Improving the Morphology of the Perovskite Absorber Layer in Hybrid Organic/Inorganic Halide Perovskite MAPbI3 Solar Cells

Department of Electrical and Computer Engineering, Florida Agricultural and Mechanical University, Tallahassee, FL 32310, USA

Correspondence should be addressed to S. Y. Foo; ude.usf@oofs

Received 20 January 2017; Accepted 29 March 2017; Published 3 May 2017

Academic Editor: Sundaram Senthilarasu

Copyright © 2017 I. J. Ogundana and S. Y. Foo. This is an open access article distributed under the Creative Commons Attribution License, which permits unrestricted use, distribution, and reproduction in any medium, provided the original work is properly cited.

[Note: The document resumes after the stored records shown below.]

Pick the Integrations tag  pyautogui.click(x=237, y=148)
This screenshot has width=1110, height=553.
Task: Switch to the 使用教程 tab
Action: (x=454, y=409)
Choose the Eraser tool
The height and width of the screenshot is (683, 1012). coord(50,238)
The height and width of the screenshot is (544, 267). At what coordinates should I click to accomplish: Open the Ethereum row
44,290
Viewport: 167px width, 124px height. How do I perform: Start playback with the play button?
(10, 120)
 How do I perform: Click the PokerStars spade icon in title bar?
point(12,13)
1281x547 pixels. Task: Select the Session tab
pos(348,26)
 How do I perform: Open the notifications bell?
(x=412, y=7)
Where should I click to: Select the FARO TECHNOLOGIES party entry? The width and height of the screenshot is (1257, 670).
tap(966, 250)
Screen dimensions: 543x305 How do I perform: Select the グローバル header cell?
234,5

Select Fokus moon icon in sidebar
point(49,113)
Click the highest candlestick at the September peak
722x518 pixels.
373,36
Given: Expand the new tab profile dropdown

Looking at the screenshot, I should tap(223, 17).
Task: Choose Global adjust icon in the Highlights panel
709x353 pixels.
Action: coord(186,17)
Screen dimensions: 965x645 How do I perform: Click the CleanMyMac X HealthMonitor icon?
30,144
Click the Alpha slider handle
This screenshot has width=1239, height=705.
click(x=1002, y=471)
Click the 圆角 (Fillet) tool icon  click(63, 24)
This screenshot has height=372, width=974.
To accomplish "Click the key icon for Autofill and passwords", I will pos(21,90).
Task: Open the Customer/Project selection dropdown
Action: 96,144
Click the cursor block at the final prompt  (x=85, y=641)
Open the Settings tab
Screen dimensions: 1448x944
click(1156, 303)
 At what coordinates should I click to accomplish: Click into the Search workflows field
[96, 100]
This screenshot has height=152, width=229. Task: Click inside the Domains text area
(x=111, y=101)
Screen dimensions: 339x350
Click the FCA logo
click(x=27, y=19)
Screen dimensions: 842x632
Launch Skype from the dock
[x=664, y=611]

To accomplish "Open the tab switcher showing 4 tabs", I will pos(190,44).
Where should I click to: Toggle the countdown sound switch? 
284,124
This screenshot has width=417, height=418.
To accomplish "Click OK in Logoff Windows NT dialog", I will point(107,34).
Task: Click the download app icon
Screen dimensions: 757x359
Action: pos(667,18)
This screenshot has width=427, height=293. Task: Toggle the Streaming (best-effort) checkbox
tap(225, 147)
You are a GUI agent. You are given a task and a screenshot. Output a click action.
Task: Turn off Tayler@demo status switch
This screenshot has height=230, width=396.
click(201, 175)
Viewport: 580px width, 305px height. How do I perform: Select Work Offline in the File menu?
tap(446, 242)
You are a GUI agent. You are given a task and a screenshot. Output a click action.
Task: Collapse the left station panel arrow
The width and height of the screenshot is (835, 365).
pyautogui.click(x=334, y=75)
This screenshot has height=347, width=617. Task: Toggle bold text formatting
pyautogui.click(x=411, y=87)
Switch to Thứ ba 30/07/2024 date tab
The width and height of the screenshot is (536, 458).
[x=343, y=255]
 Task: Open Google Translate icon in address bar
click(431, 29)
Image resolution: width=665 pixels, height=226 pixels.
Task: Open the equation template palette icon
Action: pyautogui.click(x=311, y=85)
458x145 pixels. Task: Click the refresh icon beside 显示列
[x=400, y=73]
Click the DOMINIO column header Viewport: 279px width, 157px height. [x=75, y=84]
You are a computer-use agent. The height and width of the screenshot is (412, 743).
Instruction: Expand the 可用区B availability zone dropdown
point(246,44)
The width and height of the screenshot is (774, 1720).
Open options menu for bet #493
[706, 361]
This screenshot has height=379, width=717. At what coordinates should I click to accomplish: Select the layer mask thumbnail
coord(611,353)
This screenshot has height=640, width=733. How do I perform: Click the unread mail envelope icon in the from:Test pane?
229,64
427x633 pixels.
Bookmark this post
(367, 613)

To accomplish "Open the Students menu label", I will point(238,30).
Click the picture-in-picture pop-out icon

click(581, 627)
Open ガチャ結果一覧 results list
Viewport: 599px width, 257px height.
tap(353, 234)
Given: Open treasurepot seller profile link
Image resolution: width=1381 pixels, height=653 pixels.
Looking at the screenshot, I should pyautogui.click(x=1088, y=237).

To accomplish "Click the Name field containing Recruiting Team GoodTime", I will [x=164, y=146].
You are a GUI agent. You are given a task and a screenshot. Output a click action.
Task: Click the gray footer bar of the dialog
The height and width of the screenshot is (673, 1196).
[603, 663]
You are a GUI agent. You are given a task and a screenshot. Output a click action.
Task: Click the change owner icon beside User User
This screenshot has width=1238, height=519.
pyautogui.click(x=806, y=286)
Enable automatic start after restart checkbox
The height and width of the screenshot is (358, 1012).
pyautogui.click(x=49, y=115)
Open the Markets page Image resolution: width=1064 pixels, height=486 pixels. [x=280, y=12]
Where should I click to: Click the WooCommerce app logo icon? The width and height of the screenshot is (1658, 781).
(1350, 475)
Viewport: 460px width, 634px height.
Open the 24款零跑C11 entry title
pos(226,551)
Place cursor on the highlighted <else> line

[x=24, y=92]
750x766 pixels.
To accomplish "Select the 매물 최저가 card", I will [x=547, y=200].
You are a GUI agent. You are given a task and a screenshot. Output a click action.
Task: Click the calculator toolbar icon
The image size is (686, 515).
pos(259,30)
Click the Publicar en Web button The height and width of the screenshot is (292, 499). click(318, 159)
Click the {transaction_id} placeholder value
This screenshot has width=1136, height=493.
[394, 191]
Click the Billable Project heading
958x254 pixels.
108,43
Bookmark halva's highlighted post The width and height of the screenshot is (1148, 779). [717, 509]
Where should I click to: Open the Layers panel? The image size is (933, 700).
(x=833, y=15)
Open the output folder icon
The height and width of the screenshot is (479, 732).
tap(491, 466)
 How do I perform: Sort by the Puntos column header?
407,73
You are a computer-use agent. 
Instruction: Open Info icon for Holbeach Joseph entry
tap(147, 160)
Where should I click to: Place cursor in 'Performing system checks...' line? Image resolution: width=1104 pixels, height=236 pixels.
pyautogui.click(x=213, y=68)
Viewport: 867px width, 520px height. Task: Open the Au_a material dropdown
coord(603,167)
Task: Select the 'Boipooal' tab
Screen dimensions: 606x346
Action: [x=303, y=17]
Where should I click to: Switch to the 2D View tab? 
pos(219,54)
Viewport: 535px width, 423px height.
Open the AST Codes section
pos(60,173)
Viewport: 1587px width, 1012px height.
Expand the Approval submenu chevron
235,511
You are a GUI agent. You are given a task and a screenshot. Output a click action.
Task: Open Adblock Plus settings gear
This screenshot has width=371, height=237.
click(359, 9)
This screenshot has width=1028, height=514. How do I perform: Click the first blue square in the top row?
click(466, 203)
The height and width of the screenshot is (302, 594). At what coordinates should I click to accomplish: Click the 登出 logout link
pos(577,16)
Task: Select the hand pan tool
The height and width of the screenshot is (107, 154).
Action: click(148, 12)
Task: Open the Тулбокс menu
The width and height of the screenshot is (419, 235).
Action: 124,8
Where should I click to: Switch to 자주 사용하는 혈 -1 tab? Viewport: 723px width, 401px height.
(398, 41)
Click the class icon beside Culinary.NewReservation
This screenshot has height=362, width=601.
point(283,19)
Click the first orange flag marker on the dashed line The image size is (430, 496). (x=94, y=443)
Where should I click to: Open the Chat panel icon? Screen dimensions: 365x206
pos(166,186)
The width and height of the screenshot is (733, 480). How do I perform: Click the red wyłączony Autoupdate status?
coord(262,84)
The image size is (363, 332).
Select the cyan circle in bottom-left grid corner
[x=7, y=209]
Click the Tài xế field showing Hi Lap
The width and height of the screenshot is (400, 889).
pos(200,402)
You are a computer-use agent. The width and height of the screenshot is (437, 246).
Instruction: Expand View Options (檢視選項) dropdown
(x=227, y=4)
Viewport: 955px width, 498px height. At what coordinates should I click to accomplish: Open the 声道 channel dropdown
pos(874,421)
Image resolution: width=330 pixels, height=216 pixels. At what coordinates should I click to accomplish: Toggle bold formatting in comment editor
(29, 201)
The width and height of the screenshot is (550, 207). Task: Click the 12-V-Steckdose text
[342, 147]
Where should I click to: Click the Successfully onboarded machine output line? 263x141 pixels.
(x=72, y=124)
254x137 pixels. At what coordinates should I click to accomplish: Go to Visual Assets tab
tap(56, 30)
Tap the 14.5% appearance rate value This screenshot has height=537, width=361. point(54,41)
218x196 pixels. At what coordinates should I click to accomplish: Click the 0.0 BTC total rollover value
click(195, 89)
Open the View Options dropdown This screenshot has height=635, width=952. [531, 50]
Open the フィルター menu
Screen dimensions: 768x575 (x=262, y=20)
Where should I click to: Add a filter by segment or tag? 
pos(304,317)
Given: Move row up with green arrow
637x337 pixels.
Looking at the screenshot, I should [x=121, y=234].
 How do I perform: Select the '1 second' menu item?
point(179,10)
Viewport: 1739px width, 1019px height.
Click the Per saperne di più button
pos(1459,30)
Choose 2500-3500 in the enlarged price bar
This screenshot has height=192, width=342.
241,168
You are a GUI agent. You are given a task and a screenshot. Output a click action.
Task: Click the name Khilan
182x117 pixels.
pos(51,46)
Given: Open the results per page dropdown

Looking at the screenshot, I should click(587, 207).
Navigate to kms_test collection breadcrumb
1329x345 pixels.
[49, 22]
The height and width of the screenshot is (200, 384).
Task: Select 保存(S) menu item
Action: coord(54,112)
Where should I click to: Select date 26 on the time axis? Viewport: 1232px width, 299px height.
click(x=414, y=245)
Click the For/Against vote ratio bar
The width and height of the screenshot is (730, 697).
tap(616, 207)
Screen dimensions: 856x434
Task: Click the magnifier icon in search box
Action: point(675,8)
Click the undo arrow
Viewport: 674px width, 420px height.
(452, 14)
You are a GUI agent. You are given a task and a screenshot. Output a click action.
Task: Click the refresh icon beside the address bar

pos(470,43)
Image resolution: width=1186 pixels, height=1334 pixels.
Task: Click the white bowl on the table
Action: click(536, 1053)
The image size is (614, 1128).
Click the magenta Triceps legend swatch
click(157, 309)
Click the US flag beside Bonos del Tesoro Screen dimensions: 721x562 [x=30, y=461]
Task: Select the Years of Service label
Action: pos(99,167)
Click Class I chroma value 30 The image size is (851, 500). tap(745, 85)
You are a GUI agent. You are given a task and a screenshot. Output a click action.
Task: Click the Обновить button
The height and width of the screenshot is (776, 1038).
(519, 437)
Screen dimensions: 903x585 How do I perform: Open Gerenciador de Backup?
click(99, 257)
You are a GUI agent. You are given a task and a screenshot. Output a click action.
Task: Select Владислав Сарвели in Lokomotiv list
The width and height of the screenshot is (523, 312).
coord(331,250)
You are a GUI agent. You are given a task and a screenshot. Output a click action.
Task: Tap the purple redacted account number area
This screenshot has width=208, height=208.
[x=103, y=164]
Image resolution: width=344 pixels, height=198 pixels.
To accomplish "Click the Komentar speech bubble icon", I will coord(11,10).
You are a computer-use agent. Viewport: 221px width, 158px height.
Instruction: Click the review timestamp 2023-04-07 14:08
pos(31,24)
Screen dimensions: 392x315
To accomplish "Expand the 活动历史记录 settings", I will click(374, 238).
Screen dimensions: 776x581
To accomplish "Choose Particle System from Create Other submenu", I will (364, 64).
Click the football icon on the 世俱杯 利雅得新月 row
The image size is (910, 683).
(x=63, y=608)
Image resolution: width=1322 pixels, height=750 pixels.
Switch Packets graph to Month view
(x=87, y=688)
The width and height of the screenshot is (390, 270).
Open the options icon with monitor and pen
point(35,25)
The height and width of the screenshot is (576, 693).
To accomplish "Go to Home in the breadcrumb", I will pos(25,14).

Recently, perovskite solar cells have attracted tremendous attention due to their excellent power conversion efficiency, low cost, simple fabrications, and high photovoltaic performance. Furthermore, the perovskite solar cells are lightweight and possess thin film and semitransparency. However, the nonuniformity in perovskite layer constitutes a major setback to the operation mechanism, performance, reproducibility, and degradation of perovskite solar cells. Therefore, one of the main challenges in planar perovskite devices is the fabrication of high quality films with controlled morphology and least amount of pin-holes for high performance thin film perovskite devices. The poor reproducibility in perovskite solar cells hinders the accurate fabrication of practical devices for use in real world applications, and this is primarily as a result of the inability to control the morphology of perovskites, leading to large variability in the characteristics of perovskite solar cells. Hence, the focus of research in perovskites has been mostly geared towards improving the morphology and crystallization of perovskite absorber by selecting the optimal annealing condition considering the effect of humidity. Here we report a controlled ambient condition that is necessary to grow uniform perovskite crystals. A best PCE of 7.5% was achieved along with a short-circuit current density of 15.2 mA/cm2, an open-circuit voltage of 0.81 V, and a fill factor of 0.612 from the perovskite solar cell prepared under 60% relative humidity.